Nvidia Ramps Up CoreWeave Investment, Another $2 Billion To Accelerate AI Factories Buildout
Nvidia increased its investment in CoreWeave to accelerate the buildout of AI factories, adding more than 5 gigawatts of AI computing capacity by 2030. This builds on an existing agreement under which Nvidia has committed to buy more than $6 billion in services from the firm through 2032.
"Demand for AI continues to grow exponentially and the need for compute has never been greater. To help meet this demand, NVIDIA and CoreWeave are deepening their infrastructure, software, and platform alignment," CoreWeave wrote in a press release.
The new deal involves Nvidia purchasing $2 billion of CoreWeave Class A common stock at $87.20 per share.
Here's what the expanded Nvidia-CoreWeave collaboration means:
Build AI factories developed and operated by CoreWeave using NVIDIA's leading accelerated computing platform technology to meet customer demand.
Leverage NVIDIA's financial strength to accelerate CoreWeave's procurement of land, power and shell to build AI factories.
Test and validate CoreWeave's AI-native software and reference architecture, including SUNK and CoreWeave Mission Control, to unlock deeper interoperability and work towards including those offerings within NVIDIA's reference architectures for NVIDIA's cloud partners and enterprise customers.
Deploy multiple generations of NVIDIA infrastructure across CoreWeave's platform through early adoption of NVIDIA computing architectures, including the Rubin platform, Vera CPUs and Bluefield storage systems
Nvidia CEO Jensen Huang commented, "AI is entering its next frontier and driving the largest infrastructure buildout in human history."
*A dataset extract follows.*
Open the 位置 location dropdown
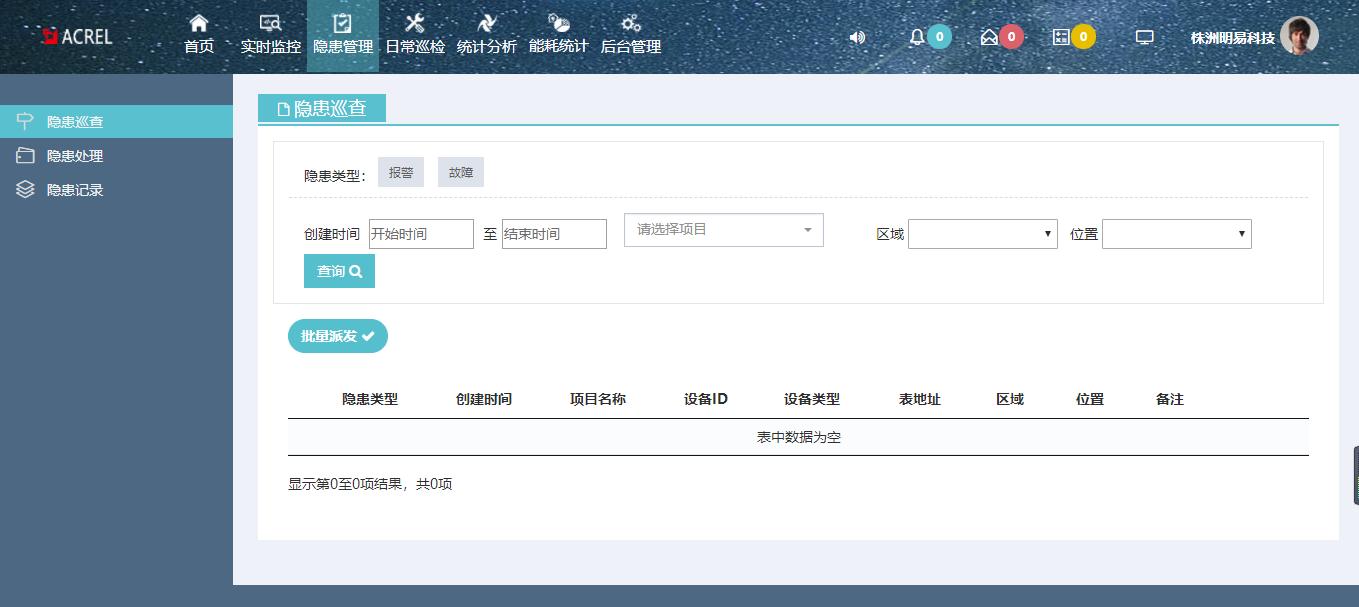 [1176, 233]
Jensen added, "CoreWeave's deep AI factory expertise, platform software, and unmatched execution velocity are recognized across the industry. Together, we're racing to meet extraordinary demand for NVIDIA AI factories - the foundation of the AI industrial revolution."
The collaboration builds on CoreWeave's purpose-built cloud, which enables customers to run AI workloads more efficiently and at scale.
CoreWeave CEO Mike Intrator said in a Bloomberg interview that Nvidia funding accounts for about 2% of what his company plans to spend on new infrastructure. "This year, we're going to deliver an enormous amount of infrastructure, and that's just going to accelerate over the next three years," he said.
CoreWeave shares in premarket trading were up nearly 10%, while Nvidia shares were marginally lower.
All of this echoes the circular AI "circle jerk" deals that we pointed out last fall and has only helped propel the AI bubble.